The 1991 animated masterpiece, a Disney production that was the first of its kind to be nominated for Best Motion Picture at the Academy Awards, receives a live-action reimagining with Beauty and the Beast, which spends a lot of time reminding us of its originator and ends up doing it too well. There have been some cosmetic tweaks in the storytelling, some of them appreciated and others mostly innocuous, but one spends the duration wondering what the point to the whole enterprise is. It’s not a cynical thought, either, or at least it isn’t once one moves past the question to look at the creation that sparks it. Director Bill Condon and screenwriters Stephen Chbosky and Evan Spiliotopoulos are so enamored with the earlier feature that they’ve gone and essentially created a facsimile of the thing. Comparisons, pesky as they can be, are impossible to avoid in this case.

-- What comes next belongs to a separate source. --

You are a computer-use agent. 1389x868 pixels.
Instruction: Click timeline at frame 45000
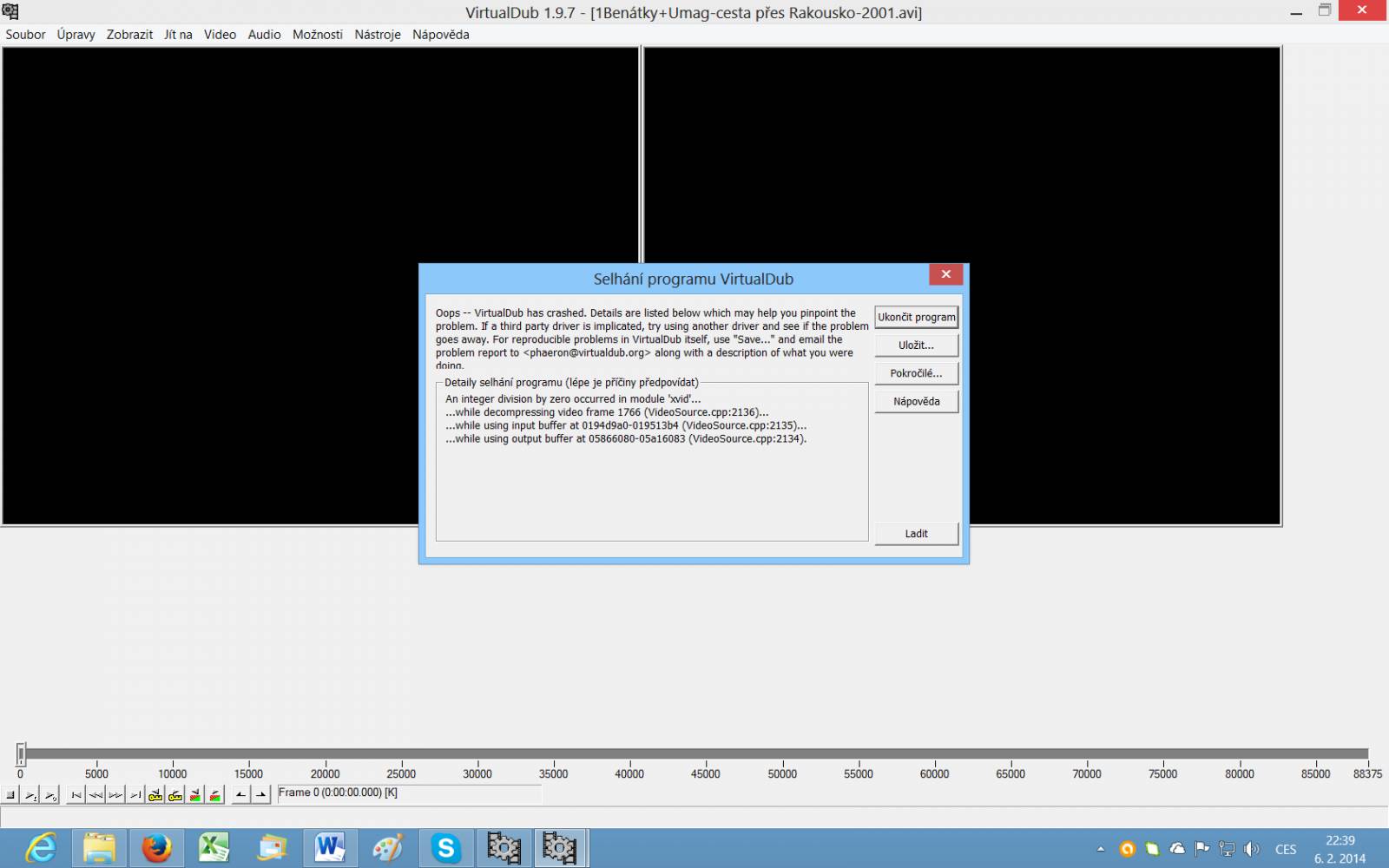(706, 754)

The story pretty much remains the same. The Beast (Dan Stevens, in a great performance of immense sadness and reluctant compassion) still becomes one after scoffing at the ragged woman who was actually an enchantress, although we receive some appreciated context into the prince he was before the curse was cast. The tragedy of the Beast, of course, is that he was less desirable as a prince than as a misunderstood brute, and this film does a solid job of capturing that sad truth about his character. Belle (Emma Watson), meanwhile, is still a farm girl and an enigma to townfolk who still think it unwise that a girl be a bookworm. She is still sought by Gaston (Luke Evans), the self-obsessed lout who wants her as his bride whatever the cost (Speaking of Gaston, he is still shadowed by LeFou, played by Josh Gad, who looks upon his friend with – let’s say – a little more fawning admiration than in the animated feature), and her father Maurice (Kevin Kline, boundlessly wonderful) is still considered the village madman.
During a horse ride, Maurice still stumbles upon the Beast’s castle, at which he is stunned to discover moving and speaking dishes, furniture, and decor. Trapped by the Beast in a holding cell, Maurice is still found by a frantic Belle, who offers herself up as a tribute for imprisonment in the place of her father. She is treated gruffly by the Beast but kindly by the animated inanimate objects that populate the castle. The candelabra Lumiere (Ewan McGregor) and the carriage clock Cogsworth (Ian McKellen) are still the comic relief, the teapot Mrs. Potts (Emma Thompson) and her teacup Chip (Nathan Mack) are still sources of sneaky wisdom, and the wardrobe Madame Garderobe (Audra McDonald), the piano Cadenza (Stanley Tucci), and the feather duster Plumette (Gugu Mbatha-Raw) are still pretty much background decoration. The designs of these characters are clever in the way the physiological features develop naturally from the designs of the objects, but the realism is also odd and slightly irksome in execution.
The other design elements, from the magnificent castle to the seamless visual effects to the emotive motion capture work on the Beast’s profile, are stunning to behold, but they tend to outshine everything else here. The bevy of old songs feel, with the exception of the title theme, obligatory (Lumiere’s dinner welcome of “Be Our Guest” falls especially flat as it becomes a lot of random visual noise with an orchestral arrangement that overpowers the lyrics), and the handful of new songs are simply interruptions that say what’s already been said. Unfortunately, this Beauty and the Beast only emulates the pleasures of its animated counterpart, bloating much of a simple story beyond the two-hour mark and removing much of the passion from the production. It’s a gorgeous but mechanical whisper of its true potential, never as before and rarely a surprise.